--- Information supplied ---
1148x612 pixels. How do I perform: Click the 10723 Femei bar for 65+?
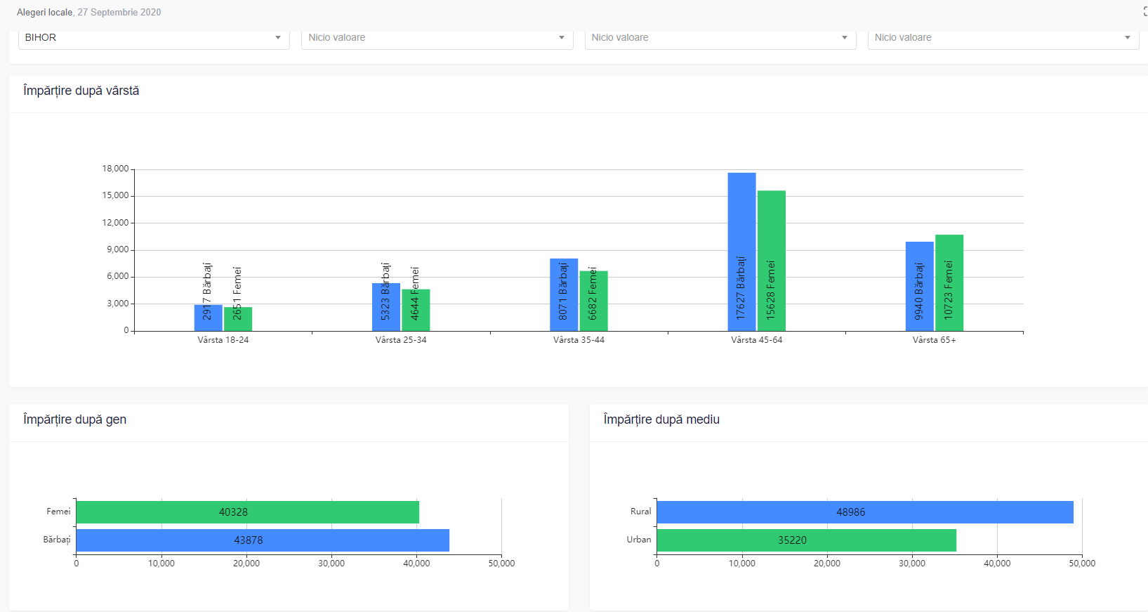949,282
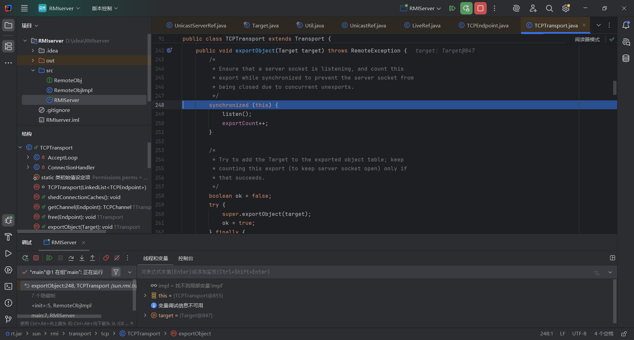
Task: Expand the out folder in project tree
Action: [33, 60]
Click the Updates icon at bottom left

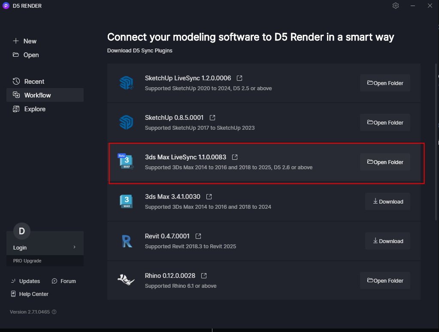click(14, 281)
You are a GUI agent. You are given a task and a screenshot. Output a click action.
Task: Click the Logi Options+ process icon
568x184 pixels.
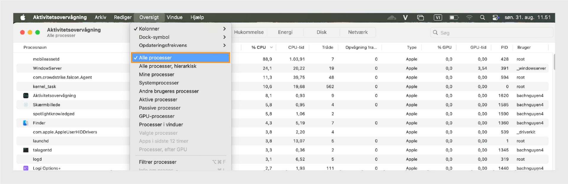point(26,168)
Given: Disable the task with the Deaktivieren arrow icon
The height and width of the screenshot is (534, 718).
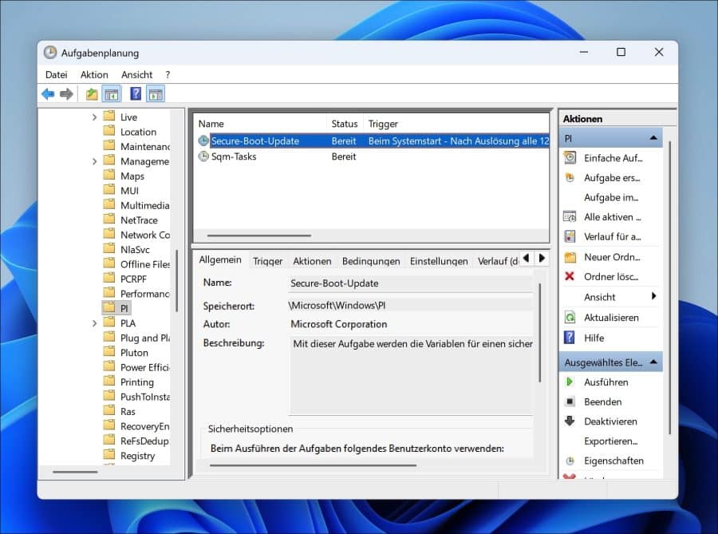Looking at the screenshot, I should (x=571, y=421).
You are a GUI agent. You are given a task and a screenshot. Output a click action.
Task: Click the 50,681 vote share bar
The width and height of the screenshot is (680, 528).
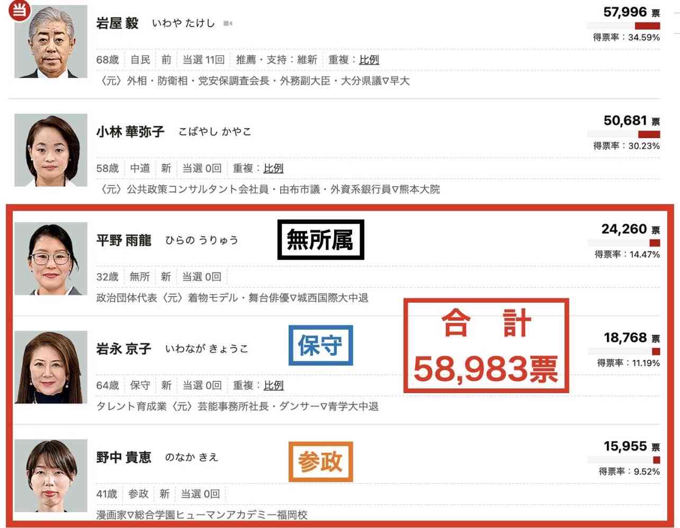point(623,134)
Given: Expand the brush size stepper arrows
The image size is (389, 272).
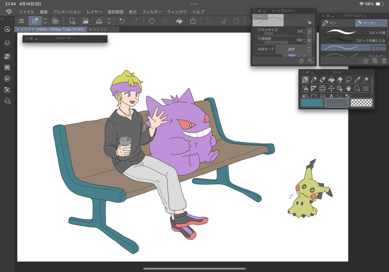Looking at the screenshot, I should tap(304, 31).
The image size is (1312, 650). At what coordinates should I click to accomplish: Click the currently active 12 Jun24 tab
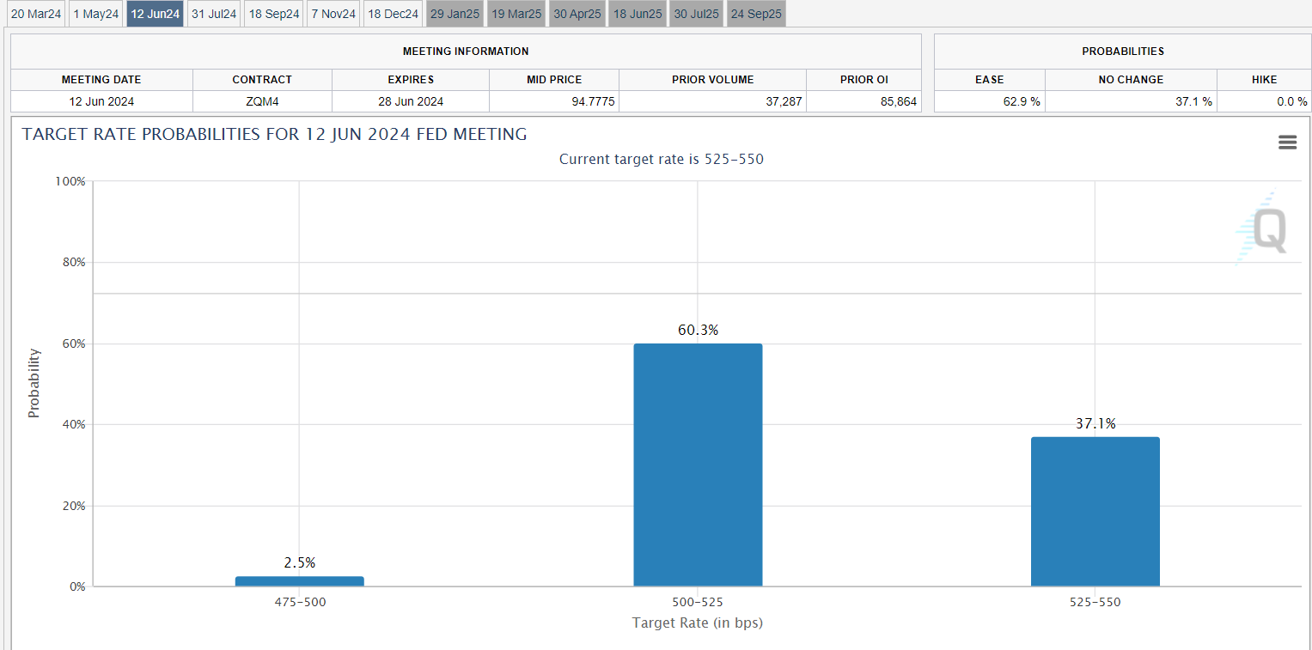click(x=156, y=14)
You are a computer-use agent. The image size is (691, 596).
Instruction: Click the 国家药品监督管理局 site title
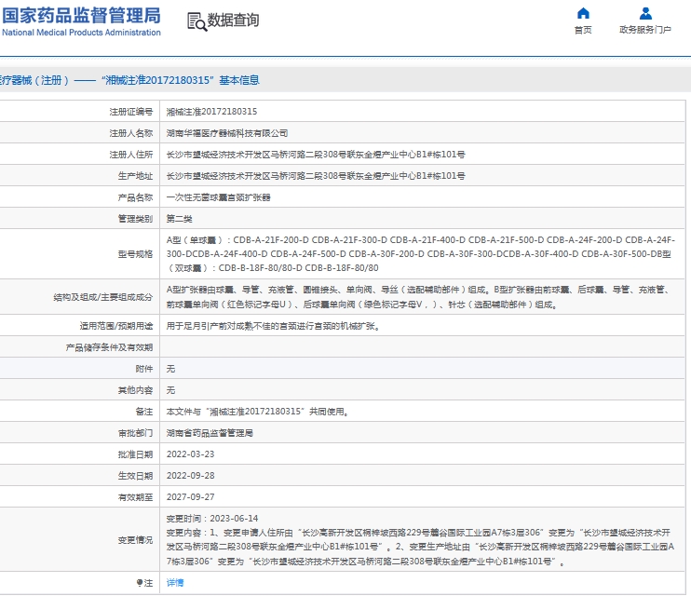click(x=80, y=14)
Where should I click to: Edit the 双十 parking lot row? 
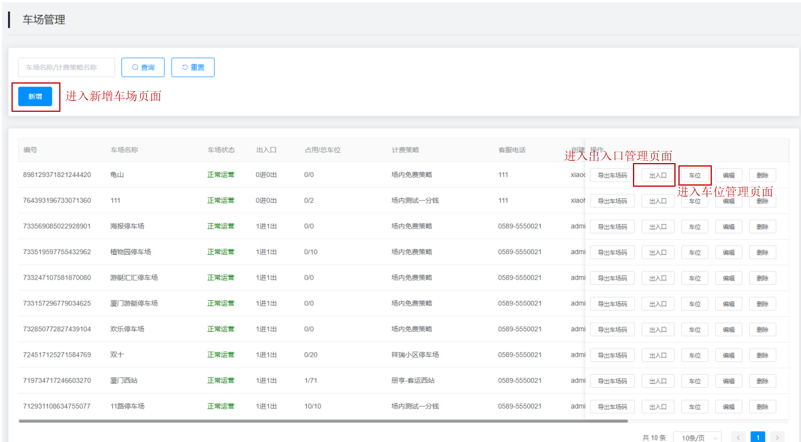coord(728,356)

--

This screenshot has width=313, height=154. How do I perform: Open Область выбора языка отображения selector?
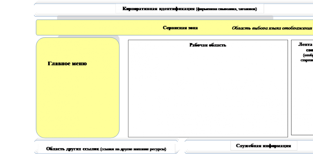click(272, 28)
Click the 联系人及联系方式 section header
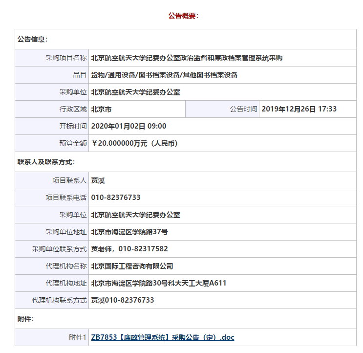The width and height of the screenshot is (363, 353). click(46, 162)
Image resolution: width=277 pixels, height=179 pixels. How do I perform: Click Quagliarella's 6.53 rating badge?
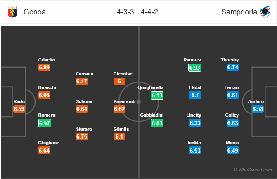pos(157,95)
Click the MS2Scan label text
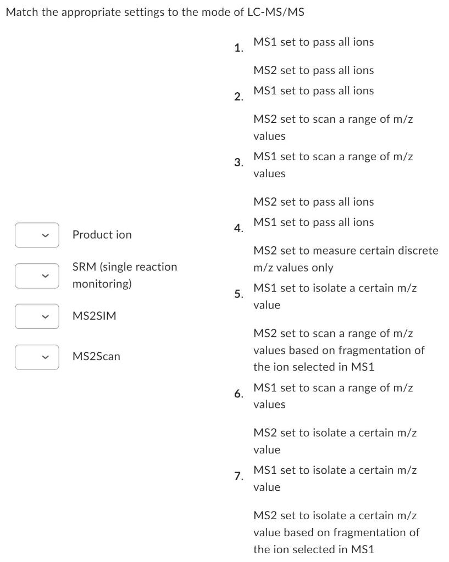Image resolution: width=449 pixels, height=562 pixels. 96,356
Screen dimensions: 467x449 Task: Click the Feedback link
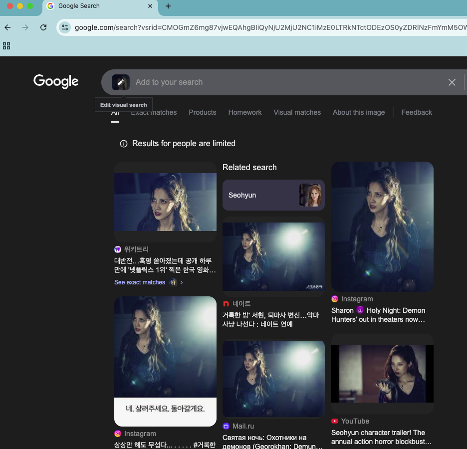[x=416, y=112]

==

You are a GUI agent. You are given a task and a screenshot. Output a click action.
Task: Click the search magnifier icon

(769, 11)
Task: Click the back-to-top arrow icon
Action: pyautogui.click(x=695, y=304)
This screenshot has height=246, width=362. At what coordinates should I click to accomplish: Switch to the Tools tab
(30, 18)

--- Try it ---
Starting with the line that contains "Given: Disable the" and finishing with the line that contains "Given: Expand the brush size stepper arrows", reproduce every line of the material above exactly, but not the pictures.

--- Task solution ---
Given: Disable the task with the Deaktivieren arrow icon
The height and width of the screenshot is (534, 718).
Looking at the screenshot, I should (x=571, y=421).
You are a GUI agent. You are given a task and a screenshot. Output a click action.
Task: Click the 50,681 vote share bar
The width and height of the screenshot is (680, 528).
point(623,134)
Given: Expand the brush size stepper arrows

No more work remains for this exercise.